Please answer from the court opinion: on what date was the audit report on North Country Community College released to the press?

→ **SOURCE**:
★ ★ ★ ★

42 N.Y.2d 289 | NY | 1977
Lead Opinion
We hold that official audit reports issued on behalf of the State Comptroller by the Division of Audit and Accounts are subject to an absolute privilege in any action for defamation based on the content of such reports.
With the Counties of Essex and Franklin as its two local sponsors, North Country Community College was established at Saranac Lake, New York, in 1967 pursuant to article 126 of the Education Law. In 1971 at the request of North Country, the State Comptroller’s office made an audit of the college pursuant to the authority of section 1 of article V of the New York State Constitution and section 8 of the State Finance Law. After comments by the college in response to the audit findings, the audit report was released to the press on March 27,1973.
The audit presented a wide-ranging review of the financial affairs of the college from its inception through fiscal 1970-1971. In commenting on the college’s use of outside consultants, reference was made to the engagement of a local computer service company (claimant) to maintain payroll records and to process all college payrolls. Costs of this service were detailed, and then, after a reference to the incompleteness of the figures available, there followed the statement of which plaintiff now complains: "Nevertheless we believe that
Claimant thereupon filed a claim against the State charging defamation. The Appellate Division reversed the judgment claimant obtained in the Court of Claims and dismissed its claim. There should be an affirmance; we agree that the publication in question was subject to an absolute privilege.
We have recently had occasion to consider the history and the somewhat "checkered jurisprudential course” of the doctrine of absolute privilege in the law of defamation (Stukuls v State of New York, 42 NY2d 272 [decided herewith]). Note was taken there of the somewhat broader application of the doctrine to legislators and judges than to members of the executive branch of government. With respect to the latter category, the protective shield of absolute privilege has been raised uniformly only for officials of cabinet rank. In Stukuls we held that such privilege did not extend to communications of the acting president and vice-president of a local college unit of the State University of New York although he was acting in his official capacity.

★ ★ ★ ★

→ **RECORDS SHOWN**:
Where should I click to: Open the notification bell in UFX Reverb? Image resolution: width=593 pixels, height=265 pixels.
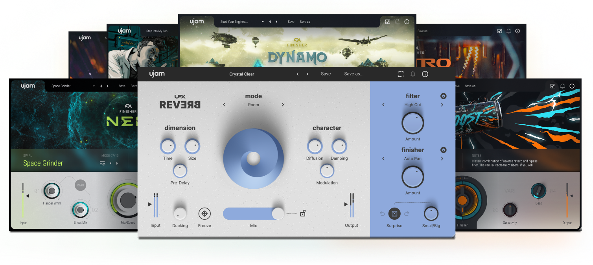click(x=413, y=74)
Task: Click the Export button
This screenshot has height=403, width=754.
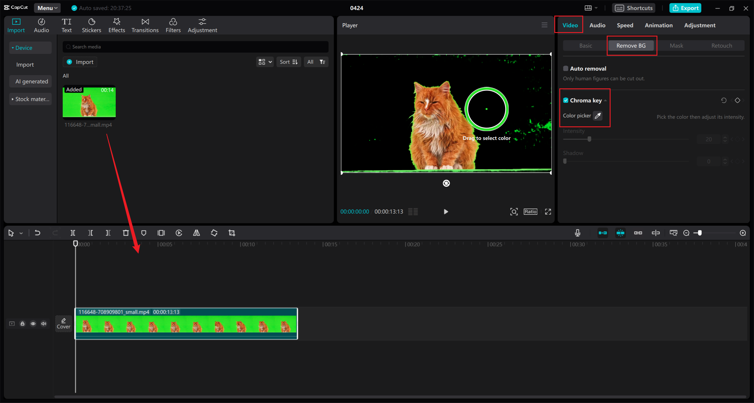Action: (x=685, y=8)
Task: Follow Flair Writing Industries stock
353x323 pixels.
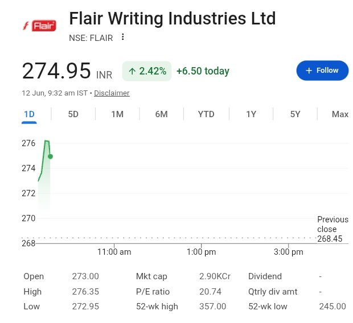Action: pyautogui.click(x=322, y=71)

★ ★ ★ ★

→ **SOLUTION TO THE PROBLEM**: March 27, 1973.